#### STUDY TEXT ####
I have a Kimber with a red lazer built in.
At a reasonable distance I put a hollow point on that dot.
Love my Kimber
I needn't say more.
The M-2 Browning for one.
L
My DA revolver.
Please, a 1911 needs tools to disassemble? Lost me right there. Anyone that one and cannot field strip a 1911 in 20 seconds flat with their bare hands has no business owning one.
It needs tools to disassemble. Maybe if you consider a paper clip a 'tool'. You can detail strip a 1911 quite handily with nothing but your hands and a paper clip.
It has unreliable magazines. Define 'unreliable'.
It is finicky about ammo. Maybe at one time it was. Mine eats everthing from 230 gr ball to 185 grain hp's without so much as a hiccup.
And, as a single-action pistol, it is unsafe for 95% of its users to carry. Really. Does this author mean that 95% of the people who carried this weapon for almost 6 decades were in mortal peril? If he does, he's a fool.
L
For the new “I want it now kids of today” the premise is viable. In the hands of the fully trained a 1911 is dangerous.
#### PROVIDED RECORDS ####
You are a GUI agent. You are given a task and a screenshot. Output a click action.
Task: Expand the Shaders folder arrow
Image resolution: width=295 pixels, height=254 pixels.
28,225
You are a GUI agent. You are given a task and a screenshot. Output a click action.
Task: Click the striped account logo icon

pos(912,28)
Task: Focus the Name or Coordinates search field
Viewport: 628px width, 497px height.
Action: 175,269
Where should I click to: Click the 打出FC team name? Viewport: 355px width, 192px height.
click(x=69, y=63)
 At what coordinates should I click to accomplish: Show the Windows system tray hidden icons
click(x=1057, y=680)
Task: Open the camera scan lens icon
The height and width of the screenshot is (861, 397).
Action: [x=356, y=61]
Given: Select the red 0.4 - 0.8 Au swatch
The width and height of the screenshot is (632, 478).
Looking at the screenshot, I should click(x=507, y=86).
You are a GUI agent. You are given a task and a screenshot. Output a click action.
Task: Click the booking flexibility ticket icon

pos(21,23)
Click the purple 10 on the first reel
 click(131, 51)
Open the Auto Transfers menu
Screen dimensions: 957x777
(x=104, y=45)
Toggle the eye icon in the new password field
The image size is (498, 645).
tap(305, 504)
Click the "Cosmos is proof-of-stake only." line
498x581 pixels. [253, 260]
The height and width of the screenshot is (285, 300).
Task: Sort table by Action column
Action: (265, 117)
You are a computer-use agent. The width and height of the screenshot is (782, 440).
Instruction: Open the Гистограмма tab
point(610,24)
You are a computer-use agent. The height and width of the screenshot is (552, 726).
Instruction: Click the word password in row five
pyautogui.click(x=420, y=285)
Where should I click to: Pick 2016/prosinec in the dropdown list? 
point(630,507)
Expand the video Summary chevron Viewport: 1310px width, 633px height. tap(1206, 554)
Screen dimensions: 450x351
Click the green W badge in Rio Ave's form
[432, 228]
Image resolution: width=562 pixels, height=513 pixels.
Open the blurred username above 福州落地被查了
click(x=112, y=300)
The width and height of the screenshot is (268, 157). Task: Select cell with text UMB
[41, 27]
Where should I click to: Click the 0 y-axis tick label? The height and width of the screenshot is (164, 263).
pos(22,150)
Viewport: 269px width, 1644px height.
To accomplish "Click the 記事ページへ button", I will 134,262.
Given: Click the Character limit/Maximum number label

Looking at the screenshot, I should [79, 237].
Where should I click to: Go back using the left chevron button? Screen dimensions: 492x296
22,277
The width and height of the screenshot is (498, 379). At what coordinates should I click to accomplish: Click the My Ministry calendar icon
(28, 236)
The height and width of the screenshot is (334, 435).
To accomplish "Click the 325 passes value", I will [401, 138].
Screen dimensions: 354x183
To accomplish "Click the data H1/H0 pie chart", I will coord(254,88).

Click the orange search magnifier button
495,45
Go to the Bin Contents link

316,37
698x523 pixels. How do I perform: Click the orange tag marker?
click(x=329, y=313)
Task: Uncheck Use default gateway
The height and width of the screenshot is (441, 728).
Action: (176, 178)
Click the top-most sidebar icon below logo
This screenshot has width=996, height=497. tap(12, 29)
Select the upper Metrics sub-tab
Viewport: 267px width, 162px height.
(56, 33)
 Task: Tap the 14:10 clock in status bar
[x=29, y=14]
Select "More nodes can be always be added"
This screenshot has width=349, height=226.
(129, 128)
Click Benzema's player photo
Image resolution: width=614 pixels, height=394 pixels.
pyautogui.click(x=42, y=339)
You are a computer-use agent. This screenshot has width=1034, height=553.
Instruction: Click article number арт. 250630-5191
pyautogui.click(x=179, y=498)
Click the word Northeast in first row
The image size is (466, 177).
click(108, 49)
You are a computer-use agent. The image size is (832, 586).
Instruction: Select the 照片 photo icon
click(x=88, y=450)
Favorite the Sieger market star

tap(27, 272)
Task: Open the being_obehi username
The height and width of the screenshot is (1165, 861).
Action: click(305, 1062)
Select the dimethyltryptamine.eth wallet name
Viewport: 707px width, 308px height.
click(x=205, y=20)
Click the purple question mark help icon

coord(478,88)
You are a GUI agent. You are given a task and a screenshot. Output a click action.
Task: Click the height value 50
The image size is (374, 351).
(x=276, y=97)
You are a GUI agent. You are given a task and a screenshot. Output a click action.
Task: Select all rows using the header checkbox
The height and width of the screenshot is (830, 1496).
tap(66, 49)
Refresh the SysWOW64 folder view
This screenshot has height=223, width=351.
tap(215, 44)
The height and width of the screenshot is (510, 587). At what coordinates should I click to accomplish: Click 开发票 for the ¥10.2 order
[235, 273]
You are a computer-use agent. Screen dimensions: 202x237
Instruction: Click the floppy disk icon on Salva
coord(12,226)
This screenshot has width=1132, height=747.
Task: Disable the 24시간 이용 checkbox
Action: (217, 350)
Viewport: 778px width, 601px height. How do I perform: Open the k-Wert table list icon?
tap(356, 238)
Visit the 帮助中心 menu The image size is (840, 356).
####
• [BRIEF]
Set down, word for word, the stretch of the 1911 pistol comments from "At a reasonable" through "he's a fool.".

• [OUTPUT FOR THIS TASK]
At a reasonable distance I put a hollow point on that dot.
Love my Kimber
I needn't say more.
The M-2 Browning for one.
L
My DA revolver.
Please, a 1911 needs tools to disassemble? Lost me right there. Anyone that one and cannot field strip a 1911 in 20 seconds flat with their bare hands has no business owning one.
It needs tools to disassemble. Maybe if you consider a paper clip a 'tool'. You can detail strip a 1911 quite handily with nothing but your hands and a paper clip.
It has unreliable magazines. Define 'unreliable'.
It is finicky about ammo. Maybe at one time it was. Mine eats everthing from 230 gr ball to 185 grain hp's without so much as a hiccup.
And, as a single-action pistol, it is unsafe for 95% of its users to carry. Really. Does this author mean that 95% of the people who carried this weapon for almost 6 decades were in mortal peril? If he does, he's a fool.